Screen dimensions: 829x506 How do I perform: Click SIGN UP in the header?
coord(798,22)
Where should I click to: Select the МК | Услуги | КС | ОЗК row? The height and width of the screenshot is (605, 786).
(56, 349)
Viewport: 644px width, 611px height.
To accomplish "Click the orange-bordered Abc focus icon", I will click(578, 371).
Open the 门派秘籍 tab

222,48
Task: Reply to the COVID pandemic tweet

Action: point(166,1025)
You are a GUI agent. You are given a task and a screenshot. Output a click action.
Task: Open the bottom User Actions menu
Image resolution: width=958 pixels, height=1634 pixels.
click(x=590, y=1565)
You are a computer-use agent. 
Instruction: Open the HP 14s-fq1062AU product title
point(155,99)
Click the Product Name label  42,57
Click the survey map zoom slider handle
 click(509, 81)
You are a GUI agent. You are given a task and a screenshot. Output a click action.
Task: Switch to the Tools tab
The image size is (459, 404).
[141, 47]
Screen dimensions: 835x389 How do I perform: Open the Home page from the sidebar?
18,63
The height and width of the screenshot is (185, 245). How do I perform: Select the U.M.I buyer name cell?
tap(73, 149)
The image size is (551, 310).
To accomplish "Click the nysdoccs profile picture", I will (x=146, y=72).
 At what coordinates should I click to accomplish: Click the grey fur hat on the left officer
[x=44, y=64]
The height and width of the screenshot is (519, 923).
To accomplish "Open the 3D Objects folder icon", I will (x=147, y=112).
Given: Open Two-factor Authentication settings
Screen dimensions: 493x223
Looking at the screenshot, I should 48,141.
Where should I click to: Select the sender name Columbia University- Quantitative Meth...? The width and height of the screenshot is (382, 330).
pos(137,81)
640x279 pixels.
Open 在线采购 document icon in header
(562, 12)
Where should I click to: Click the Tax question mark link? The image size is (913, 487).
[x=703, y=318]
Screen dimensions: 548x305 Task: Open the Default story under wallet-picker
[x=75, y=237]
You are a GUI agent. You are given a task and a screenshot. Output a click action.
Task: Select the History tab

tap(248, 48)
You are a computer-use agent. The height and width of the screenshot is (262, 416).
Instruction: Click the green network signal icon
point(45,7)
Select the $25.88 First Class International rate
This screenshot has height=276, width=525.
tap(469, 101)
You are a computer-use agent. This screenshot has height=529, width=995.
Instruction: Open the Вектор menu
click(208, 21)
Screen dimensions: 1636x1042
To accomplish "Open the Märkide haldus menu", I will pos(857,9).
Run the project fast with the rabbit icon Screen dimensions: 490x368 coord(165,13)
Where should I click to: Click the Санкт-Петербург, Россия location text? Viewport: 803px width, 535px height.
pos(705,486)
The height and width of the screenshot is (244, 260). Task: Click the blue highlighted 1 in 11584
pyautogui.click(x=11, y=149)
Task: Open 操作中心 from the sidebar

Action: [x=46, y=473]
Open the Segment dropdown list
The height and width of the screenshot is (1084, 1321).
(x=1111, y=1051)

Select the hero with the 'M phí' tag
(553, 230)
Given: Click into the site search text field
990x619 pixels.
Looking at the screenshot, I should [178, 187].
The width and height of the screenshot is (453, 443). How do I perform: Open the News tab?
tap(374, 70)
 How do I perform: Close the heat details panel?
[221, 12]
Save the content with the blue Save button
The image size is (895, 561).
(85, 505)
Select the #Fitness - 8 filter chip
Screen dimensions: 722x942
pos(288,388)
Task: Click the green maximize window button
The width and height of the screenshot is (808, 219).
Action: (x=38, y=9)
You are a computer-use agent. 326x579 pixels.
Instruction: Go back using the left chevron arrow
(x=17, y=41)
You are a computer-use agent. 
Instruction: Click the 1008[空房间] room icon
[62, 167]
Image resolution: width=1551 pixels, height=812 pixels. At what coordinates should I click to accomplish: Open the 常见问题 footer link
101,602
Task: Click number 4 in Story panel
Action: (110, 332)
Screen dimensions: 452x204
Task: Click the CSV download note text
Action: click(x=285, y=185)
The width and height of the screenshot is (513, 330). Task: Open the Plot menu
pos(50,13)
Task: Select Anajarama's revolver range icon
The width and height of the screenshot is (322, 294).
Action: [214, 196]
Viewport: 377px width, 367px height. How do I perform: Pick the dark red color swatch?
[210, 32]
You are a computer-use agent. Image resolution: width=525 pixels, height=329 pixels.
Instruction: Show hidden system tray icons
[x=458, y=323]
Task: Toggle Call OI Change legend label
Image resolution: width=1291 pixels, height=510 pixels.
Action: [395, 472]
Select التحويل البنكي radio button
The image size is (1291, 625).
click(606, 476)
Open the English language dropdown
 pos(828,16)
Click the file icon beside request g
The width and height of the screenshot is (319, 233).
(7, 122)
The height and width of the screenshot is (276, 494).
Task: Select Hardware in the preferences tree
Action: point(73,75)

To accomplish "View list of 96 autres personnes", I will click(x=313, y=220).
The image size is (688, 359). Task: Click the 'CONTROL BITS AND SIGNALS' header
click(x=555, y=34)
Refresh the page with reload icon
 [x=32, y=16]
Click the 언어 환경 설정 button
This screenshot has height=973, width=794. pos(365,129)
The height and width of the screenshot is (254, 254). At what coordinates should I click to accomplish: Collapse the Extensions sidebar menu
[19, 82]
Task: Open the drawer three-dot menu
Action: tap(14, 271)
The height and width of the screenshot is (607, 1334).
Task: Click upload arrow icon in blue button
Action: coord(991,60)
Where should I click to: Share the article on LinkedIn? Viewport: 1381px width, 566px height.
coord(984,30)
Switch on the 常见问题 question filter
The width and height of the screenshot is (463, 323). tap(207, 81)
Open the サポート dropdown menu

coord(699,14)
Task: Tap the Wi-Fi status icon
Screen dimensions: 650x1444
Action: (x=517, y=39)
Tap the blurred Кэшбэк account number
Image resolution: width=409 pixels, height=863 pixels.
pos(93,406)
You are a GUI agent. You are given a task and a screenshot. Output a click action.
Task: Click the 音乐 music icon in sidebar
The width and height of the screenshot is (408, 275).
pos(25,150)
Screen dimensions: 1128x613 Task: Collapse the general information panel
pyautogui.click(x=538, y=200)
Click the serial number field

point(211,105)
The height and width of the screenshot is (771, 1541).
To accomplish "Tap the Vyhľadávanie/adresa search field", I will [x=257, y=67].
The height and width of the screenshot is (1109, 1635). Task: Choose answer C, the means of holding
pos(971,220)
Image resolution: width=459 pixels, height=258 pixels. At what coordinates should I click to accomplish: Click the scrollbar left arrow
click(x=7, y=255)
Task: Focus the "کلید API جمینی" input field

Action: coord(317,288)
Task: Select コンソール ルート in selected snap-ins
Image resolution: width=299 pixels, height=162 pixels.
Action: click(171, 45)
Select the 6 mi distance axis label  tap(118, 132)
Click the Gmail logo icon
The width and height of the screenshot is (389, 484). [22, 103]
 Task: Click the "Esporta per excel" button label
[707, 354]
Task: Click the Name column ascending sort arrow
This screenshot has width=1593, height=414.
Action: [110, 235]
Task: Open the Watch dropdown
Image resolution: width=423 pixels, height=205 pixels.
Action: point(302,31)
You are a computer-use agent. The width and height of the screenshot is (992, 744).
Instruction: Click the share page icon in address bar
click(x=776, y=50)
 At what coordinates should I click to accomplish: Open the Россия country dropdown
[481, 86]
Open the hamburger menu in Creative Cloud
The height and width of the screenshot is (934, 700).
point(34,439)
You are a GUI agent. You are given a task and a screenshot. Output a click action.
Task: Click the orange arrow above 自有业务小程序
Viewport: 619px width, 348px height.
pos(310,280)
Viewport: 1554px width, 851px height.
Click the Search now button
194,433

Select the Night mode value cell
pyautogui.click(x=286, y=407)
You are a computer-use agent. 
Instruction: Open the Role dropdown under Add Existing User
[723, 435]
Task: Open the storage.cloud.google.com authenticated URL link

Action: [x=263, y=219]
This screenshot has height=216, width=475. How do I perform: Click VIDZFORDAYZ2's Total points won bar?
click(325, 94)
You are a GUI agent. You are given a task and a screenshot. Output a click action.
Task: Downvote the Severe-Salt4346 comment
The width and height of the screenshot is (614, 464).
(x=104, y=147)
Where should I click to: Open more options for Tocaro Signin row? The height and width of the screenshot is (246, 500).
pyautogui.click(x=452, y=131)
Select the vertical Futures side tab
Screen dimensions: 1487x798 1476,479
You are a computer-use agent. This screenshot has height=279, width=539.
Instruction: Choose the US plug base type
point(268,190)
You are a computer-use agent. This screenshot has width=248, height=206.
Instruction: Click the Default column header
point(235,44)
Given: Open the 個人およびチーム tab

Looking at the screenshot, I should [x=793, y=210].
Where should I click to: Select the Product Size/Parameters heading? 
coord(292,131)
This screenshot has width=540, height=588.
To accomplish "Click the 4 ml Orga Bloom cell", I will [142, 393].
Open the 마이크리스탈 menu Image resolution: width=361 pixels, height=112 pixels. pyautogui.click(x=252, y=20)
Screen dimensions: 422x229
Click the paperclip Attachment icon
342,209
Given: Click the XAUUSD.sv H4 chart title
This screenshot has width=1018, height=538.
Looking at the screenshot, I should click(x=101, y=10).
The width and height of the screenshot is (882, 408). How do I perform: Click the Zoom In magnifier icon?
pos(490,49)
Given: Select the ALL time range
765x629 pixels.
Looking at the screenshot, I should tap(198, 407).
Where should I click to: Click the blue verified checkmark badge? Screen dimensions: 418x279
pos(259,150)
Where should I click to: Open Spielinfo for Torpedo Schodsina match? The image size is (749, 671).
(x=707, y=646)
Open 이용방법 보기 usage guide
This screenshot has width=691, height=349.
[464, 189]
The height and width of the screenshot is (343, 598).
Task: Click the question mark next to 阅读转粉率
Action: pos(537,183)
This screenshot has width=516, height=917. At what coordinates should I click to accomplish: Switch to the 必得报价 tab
━━━━━━
» ACTION ITEM:
Copy each line from the entries above that has the word "will" in it.

» RESULT FOR THIS EXERCISE:
To accomplish "Click the orange-bordered Abc focus icon", I will click(578, 371).
To accomplish "Click the nysdoccs profile picture", I will (x=146, y=72).
To accomplish "Open the 3D Objects folder icon", I will (x=147, y=112).
To accomplish "Open the Märkide haldus menu", I will pos(857,9).
To accomplish "View list of 96 autres personnes", I will click(x=313, y=220).
To accomplish "Tap the Vyhľadávanie/adresa search field", I will [x=257, y=67].
To accomplish "Click the 4 ml Orga Bloom cell", I will [142, 393].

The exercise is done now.